Josaphat Kountsevitch meurt pour l’unité des chrétiens

Saint Josaphat Kountsevitch (né Ivan, 1580 – 1623) est une figure marquante de l’union entre orthodoxes et catholiques en Ukraine et en Biélorussie. Dans ces régions déchirées par les tensions religieuses et politiques, il œuvre à réconcilier les communautés orthodoxes avec Rome, tout en conservant rites et traditions locales. Son action courageuse suscite admiration et hostilité, certains voyant en lui un agent de latinisation. Malgré les controverses, sa vie témoigne d’un dévouement exemplaire au Christ et au service du prochain. En 1867, il devient le premier saint canonisé de l’Église ruthène.


Les raisons d'y croire

  • Dans les années 1590 naît en Ukraine et en Biélorussie l’Église ruthène. Favorable à une réconciliation avec Rome, elle permet aux anciens orthodoxes de conserver leurs coutumes et leur liturgie. Ce mouvement est loin de faire l’unanimité dans la région, et ces croyants risquent leur réputation, voire leur sécurité.
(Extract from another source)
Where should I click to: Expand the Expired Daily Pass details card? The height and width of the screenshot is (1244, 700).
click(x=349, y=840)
  • Les parents d’Ivan Kountsevitch y adhèrent et élèvent leur fils dans cet espoir de retour à l’unité, qui va devenir le grand but de sa vie. Le courage dont ils font preuve n’est pas fondé sur un intérêt humain, mais sur une conviction spirituelle vécue : la fidélité à la vérité du Christ et à son Église vaut plus que l’approbation du monde. Ce mouvement vers l’unité est l’œuvre silencieuse de l’Esprit Saint.
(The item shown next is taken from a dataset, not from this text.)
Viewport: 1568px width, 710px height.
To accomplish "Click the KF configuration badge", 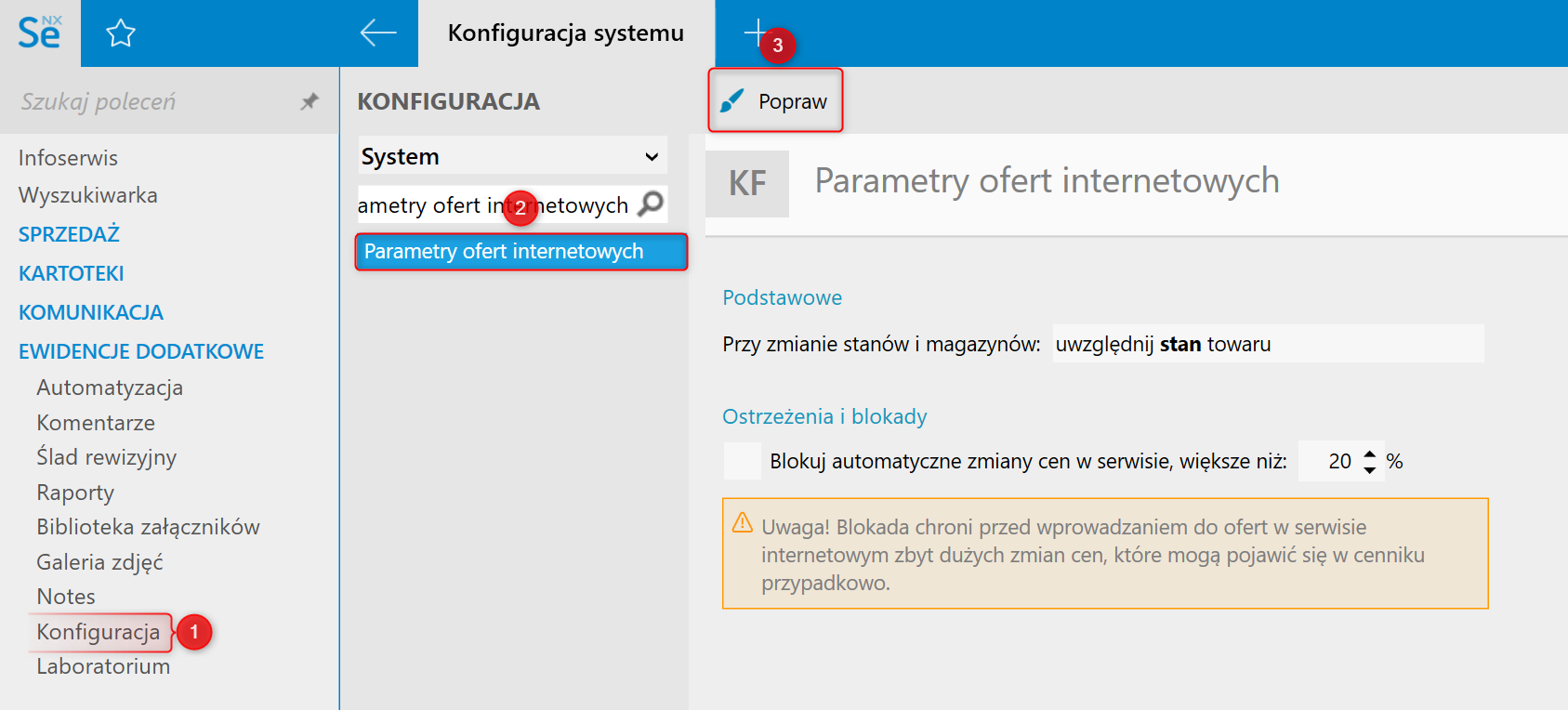I will (747, 183).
  • Ivan pourrait reprendre le négoce de son père et faire un bon mariage, s’assurant dans le monde une excellente situation. Tout cela lui tend les bras quand, à vingt ans, il abandonne tout pour entrer au monastère de la Sainte-Trinité à Vilnius et prend le nom de Josaphat. Son exigeant amour de Dieu l’a emporté sur toute autre considération.

  • Il reçoit une solide formation théologique et biblique, selon une double culture orientale et latine, ce qui lui permet de manier un langage compréhensible des deux traditions. Dans le traité Défense de l’union ecclésiastique (vers 1617), il explique pourquoi la communion avec Rome ne contredit pas la tradition orientale, et il montre que la primauté de Pierre est aussi enracinée dans les sources byzantines. Ses échanges avec les hiérarques orthodoxes de Kiev et de Polotsk témoignent d’un esprit rigoureux, respectueux et convaincant.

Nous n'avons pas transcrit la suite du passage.